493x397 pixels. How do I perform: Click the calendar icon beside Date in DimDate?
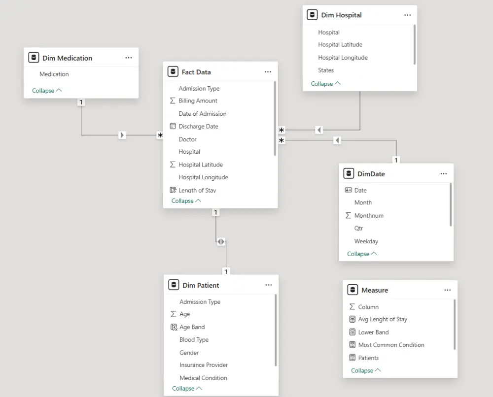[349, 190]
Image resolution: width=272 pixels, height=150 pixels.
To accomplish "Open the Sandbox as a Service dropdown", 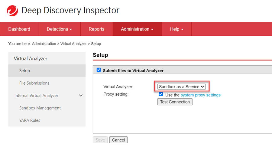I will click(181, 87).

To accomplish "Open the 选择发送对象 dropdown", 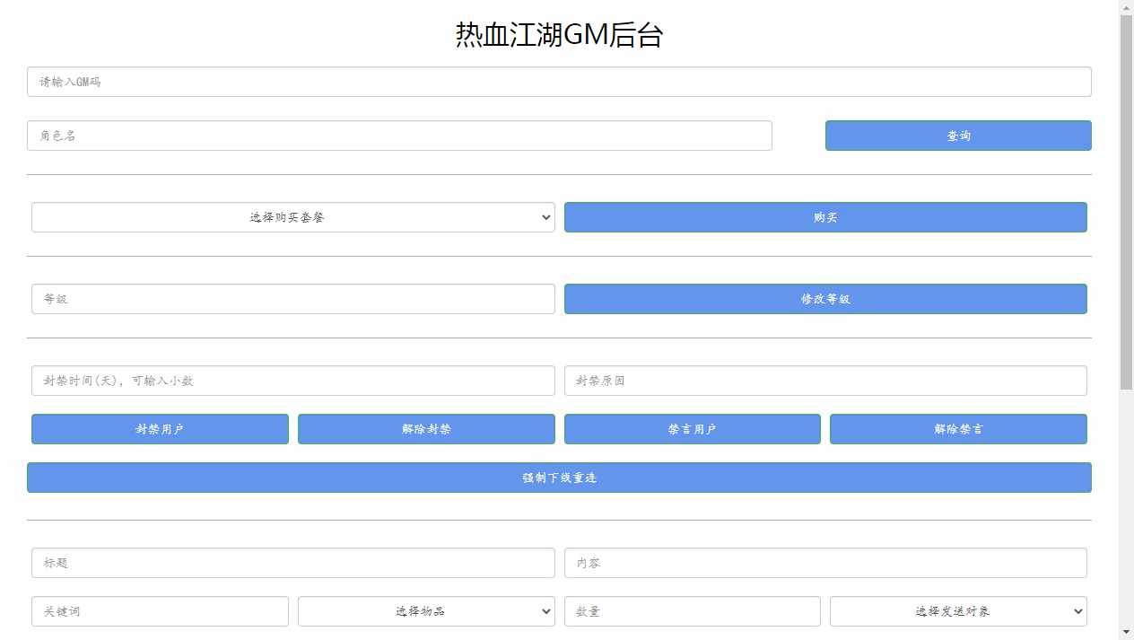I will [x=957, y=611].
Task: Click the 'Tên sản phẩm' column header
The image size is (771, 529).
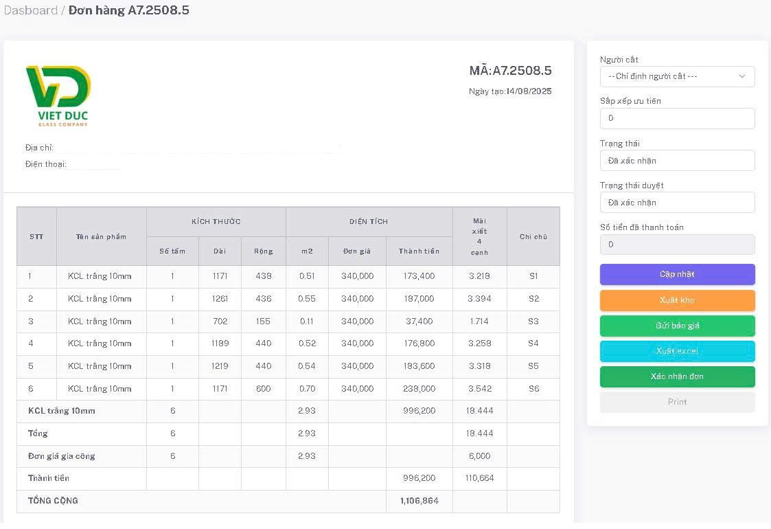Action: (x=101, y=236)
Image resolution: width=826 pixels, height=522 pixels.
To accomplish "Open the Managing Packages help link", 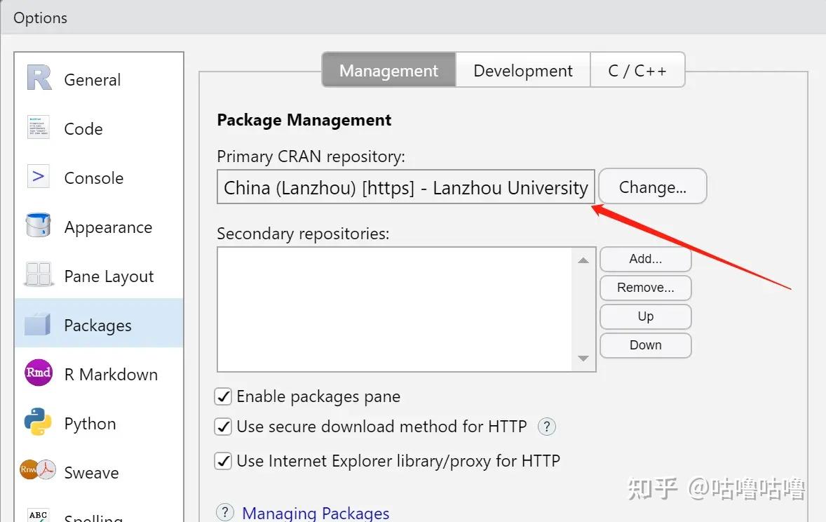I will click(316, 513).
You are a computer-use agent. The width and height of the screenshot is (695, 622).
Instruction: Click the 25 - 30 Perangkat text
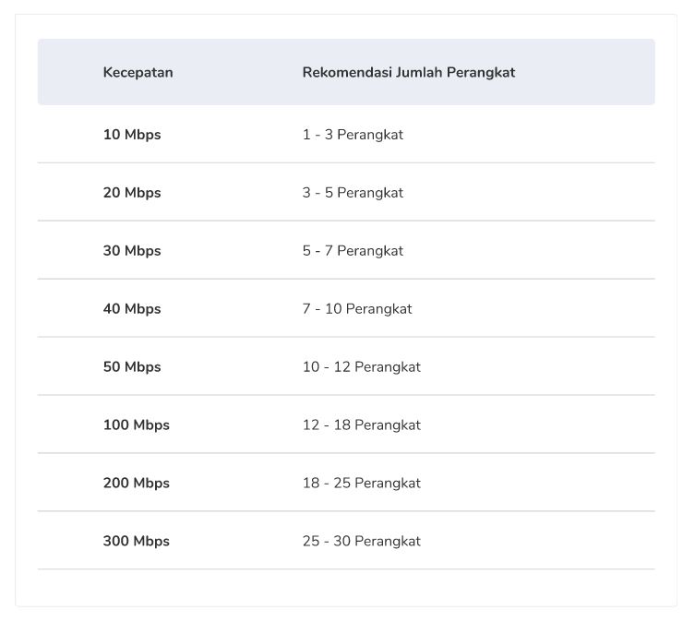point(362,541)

------------------------

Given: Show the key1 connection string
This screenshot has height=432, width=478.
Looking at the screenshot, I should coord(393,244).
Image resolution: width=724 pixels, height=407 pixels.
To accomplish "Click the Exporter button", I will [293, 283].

------------------------

Goal:
Please copy out only the rows starting with the line with "You are a computer-use" and going on through the line with "point(362,541)", swapping "agent" for "assistant" and changing nothing else. Leave the pictures out of your answer.

Result for this task:
You are a computer-use assistant. The width and height of the screenshot is (695, 622).
Instruction: Click the 25 - 30 Perangkat text
point(362,541)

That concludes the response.